> **Extracted data**:
* START *

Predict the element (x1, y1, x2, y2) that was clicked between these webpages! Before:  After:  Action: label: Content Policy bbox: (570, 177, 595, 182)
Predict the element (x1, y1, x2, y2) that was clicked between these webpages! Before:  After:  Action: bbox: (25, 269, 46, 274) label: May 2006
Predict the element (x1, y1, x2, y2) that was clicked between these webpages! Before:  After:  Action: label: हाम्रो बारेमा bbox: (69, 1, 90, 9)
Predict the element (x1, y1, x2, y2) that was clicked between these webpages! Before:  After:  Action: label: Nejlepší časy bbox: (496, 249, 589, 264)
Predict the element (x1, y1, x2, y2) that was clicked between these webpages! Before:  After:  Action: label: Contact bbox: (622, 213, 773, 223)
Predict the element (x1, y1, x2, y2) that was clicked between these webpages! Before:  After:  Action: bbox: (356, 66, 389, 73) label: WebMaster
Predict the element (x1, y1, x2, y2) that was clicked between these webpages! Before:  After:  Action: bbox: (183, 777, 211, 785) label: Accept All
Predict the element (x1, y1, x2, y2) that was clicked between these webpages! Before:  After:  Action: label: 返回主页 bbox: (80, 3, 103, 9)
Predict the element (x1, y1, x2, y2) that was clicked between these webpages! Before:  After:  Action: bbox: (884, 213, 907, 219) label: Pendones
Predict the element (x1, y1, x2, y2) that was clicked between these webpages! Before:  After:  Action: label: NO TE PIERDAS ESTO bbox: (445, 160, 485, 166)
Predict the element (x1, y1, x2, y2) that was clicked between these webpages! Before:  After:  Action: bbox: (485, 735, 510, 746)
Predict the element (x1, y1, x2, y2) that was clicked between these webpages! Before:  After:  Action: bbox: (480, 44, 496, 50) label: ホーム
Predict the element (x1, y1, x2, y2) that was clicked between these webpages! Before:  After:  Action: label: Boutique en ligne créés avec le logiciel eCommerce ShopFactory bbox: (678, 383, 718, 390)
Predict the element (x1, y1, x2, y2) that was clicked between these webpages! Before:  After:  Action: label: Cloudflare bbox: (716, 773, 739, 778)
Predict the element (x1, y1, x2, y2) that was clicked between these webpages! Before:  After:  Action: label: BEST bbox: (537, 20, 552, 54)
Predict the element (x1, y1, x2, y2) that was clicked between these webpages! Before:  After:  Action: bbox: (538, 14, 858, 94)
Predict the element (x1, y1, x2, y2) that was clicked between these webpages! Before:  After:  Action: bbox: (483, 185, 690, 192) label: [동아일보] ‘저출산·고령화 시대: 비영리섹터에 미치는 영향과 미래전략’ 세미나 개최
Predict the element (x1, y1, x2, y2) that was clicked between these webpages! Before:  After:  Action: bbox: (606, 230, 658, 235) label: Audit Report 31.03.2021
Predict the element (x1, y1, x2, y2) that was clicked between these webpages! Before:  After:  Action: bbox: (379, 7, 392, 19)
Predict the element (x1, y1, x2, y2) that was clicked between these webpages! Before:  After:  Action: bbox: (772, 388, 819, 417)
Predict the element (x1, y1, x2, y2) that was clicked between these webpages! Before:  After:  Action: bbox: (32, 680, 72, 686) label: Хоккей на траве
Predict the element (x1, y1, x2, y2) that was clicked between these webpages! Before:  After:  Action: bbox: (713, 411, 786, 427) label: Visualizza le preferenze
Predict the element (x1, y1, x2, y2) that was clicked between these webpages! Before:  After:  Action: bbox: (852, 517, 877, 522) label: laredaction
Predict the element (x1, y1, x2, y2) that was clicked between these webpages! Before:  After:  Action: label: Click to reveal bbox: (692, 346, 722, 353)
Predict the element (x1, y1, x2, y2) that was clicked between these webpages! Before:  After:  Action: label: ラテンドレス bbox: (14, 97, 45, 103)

* END *

> **Set problem**: Rename "webpages" to "web pages" everywhere in the listing above, and give back every line otherwise unchanged.

> **Response to the exercise**:
Predict the element (x1, y1, x2, y2) that was clicked between these web pages! Before:  After:  Action: label: Content Policy bbox: (570, 177, 595, 182)
Predict the element (x1, y1, x2, y2) that was clicked between these web pages! Before:  After:  Action: bbox: (25, 269, 46, 274) label: May 2006
Predict the element (x1, y1, x2, y2) that was clicked between these web pages! Before:  After:  Action: label: हाम्रो बारेमा bbox: (69, 1, 90, 9)
Predict the element (x1, y1, x2, y2) that was clicked between these web pages! Before:  After:  Action: label: Nejlepší časy bbox: (496, 249, 589, 264)
Predict the element (x1, y1, x2, y2) that was clicked between these web pages! Before:  After:  Action: label: Contact bbox: (622, 213, 773, 223)
Predict the element (x1, y1, x2, y2) that was clicked between these web pages! Before:  After:  Action: bbox: (356, 66, 389, 73) label: WebMaster
Predict the element (x1, y1, x2, y2) that was clicked between these web pages! Before:  After:  Action: bbox: (183, 777, 211, 785) label: Accept All
Predict the element (x1, y1, x2, y2) that was clicked between these web pages! Before:  After:  Action: label: 返回主页 bbox: (80, 3, 103, 9)
Predict the element (x1, y1, x2, y2) that was clicked between these web pages! Before:  After:  Action: bbox: (884, 213, 907, 219) label: Pendones
Predict the element (x1, y1, x2, y2) that was clicked between these web pages! Before:  After:  Action: label: NO TE PIERDAS ESTO bbox: (445, 160, 485, 166)
Predict the element (x1, y1, x2, y2) that was clicked between these web pages! Before:  After:  Action: bbox: (485, 735, 510, 746)
Predict the element (x1, y1, x2, y2) that was clicked between these web pages! Before:  After:  Action: bbox: (480, 44, 496, 50) label: ホーム
Predict the element (x1, y1, x2, y2) that was clicked between these web pages! Before:  After:  Action: label: Boutique en ligne créés avec le logiciel eCommerce ShopFactory bbox: (678, 383, 718, 390)
Predict the element (x1, y1, x2, y2) that was clicked between these web pages! Before:  After:  Action: label: Cloudflare bbox: (716, 773, 739, 778)
Predict the element (x1, y1, x2, y2) that was clicked between these web pages! Before:  After:  Action: label: BEST bbox: (537, 20, 552, 54)
Predict the element (x1, y1, x2, y2) that was clicked between these web pages! Before:  After:  Action: bbox: (538, 14, 858, 94)
Predict the element (x1, y1, x2, y2) that was clicked between these web pages! Before:  After:  Action: bbox: (483, 185, 690, 192) label: [동아일보] ‘저출산·고령화 시대: 비영리섹터에 미치는 영향과 미래전략’ 세미나 개최
Predict the element (x1, y1, x2, y2) that was clicked between these web pages! Before:  After:  Action: bbox: (606, 230, 658, 235) label: Audit Report 31.03.2021
Predict the element (x1, y1, x2, y2) that was clicked between these web pages! Before:  After:  Action: bbox: (379, 7, 392, 19)
Predict the element (x1, y1, x2, y2) that was clicked between these web pages! Before:  After:  Action: bbox: (772, 388, 819, 417)
Predict the element (x1, y1, x2, y2) that was clicked between these web pages! Before:  After:  Action: bbox: (32, 680, 72, 686) label: Хоккей на траве
Predict the element (x1, y1, x2, y2) that was clicked between these web pages! Before:  After:  Action: bbox: (713, 411, 786, 427) label: Visualizza le preferenze
Predict the element (x1, y1, x2, y2) that was clicked between these web pages! Before:  After:  Action: bbox: (852, 517, 877, 522) label: laredaction
Predict the element (x1, y1, x2, y2) that was clicked between these web pages! Before:  After:  Action: label: Click to reveal bbox: (692, 346, 722, 353)
Predict the element (x1, y1, x2, y2) that was clicked between these web pages! Before:  After:  Action: label: ラテンドレス bbox: (14, 97, 45, 103)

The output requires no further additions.